Thursday, March 5, 2015

Transit Reverie

A disabled train at Takoma Park.  A thickening crowd of people fill the platform at Gallery Place where I had just stepped off the Yellow Line for my usual change to Red.  They were a chatty group, attention split between glowing screens and sharing information with their fellow strandees—“My friend’s at Union Station and he’s been waiting for 15 minutes and hasn’t seen a train yet.” A muffled, muddled voice comes over the PA and we all stop, heads tilted as if tipping one ear upward will better clarify the sound.  “What did he say?”  “I have no idea.”  It’s time to consider my options.

I have many options...
I realize that I know more about the bus routes of London than I do my own city of Washington, but fortunately the little device in my pocket is my guide, my Beatrice, from the underworld.  The 42, it turns out, begins its route to Mount Pleasant right above my head at 9th and G, so with a nod to those around me—“I’m outta here”—I make my way to the surface.

A young guy is smoking a joint in the bus shelter while his friend talks incessantly at him about Ferguson; a third sits slumped on the anti-sitting bench.  They have laid claim to the shelter, so the rest of us workers, homeless, and tourists, bump umbrellas in the cold rain.  The German couple grows impatient and hails a taxi, rolling away in Prius quiet.  I could do that too, I think to myself. Or I could Uber.  Or find a Car2Go.  Bike share is out, but I have so many options, far more than many of those around me.  But I stay and wait. Uber will be pricey, reflecting the micro-dynamics of bad weather, Metro delays, and rush hour; the taxi may or may not take a credit card and I’m cash light; and I’d rather walk home than actually get in a Smart car and drive myself.  So I wait.

such as the 42
The 42 comes right on time, reasonably close to the 2 minutes that NextBus promises.  The homeless woman with the cart is holding up the line, and declining the gentle help of the young blonde.  Sitting by the window in the warm dry bus I watch the wet city roll past me—Zara, Blackfinn, Pret a Manger.  The 42 cuts through the parts of the city that I know best which makes this trip that particularly wonderful combination of familiarity and discovery.  An H&M in the old Filene’s spot?
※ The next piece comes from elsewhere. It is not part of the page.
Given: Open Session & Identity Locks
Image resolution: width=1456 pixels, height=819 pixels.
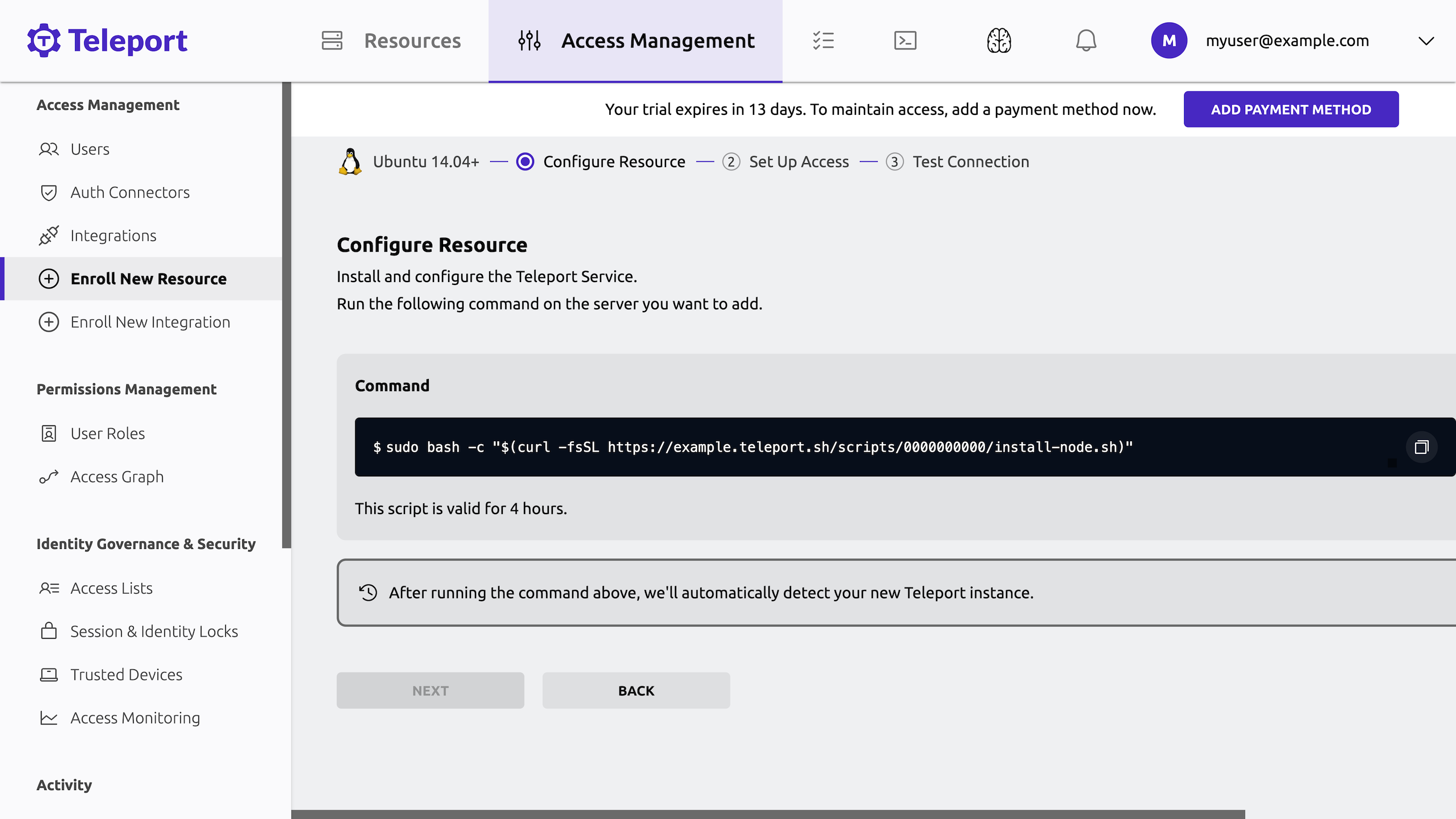Looking at the screenshot, I should [154, 631].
Who knew?  Lucky Bar, still sticky no doubt.  For a moment I feel like I could be in London, watching the yellow glow of restaurants and bars, the neon lights of fast food, the cool LED glow of office lobbies.

I slip into the kind of reverie unique to transit: freed from the task of attending to where I’m going and all the obstacles and perils both major and minor that punctuate my path, I can listen to the buzz of other conversations and watch the spectacle of the city unspool, glistening in the Blade Runner rain.

Although this trip had taken about 15 minutes longer than my usual Red Line + walk, it offers a textured way to experience the city as a living continuum rather than a series of discrete and predictable points.   I should get out at Gallery Place and take the bus more often.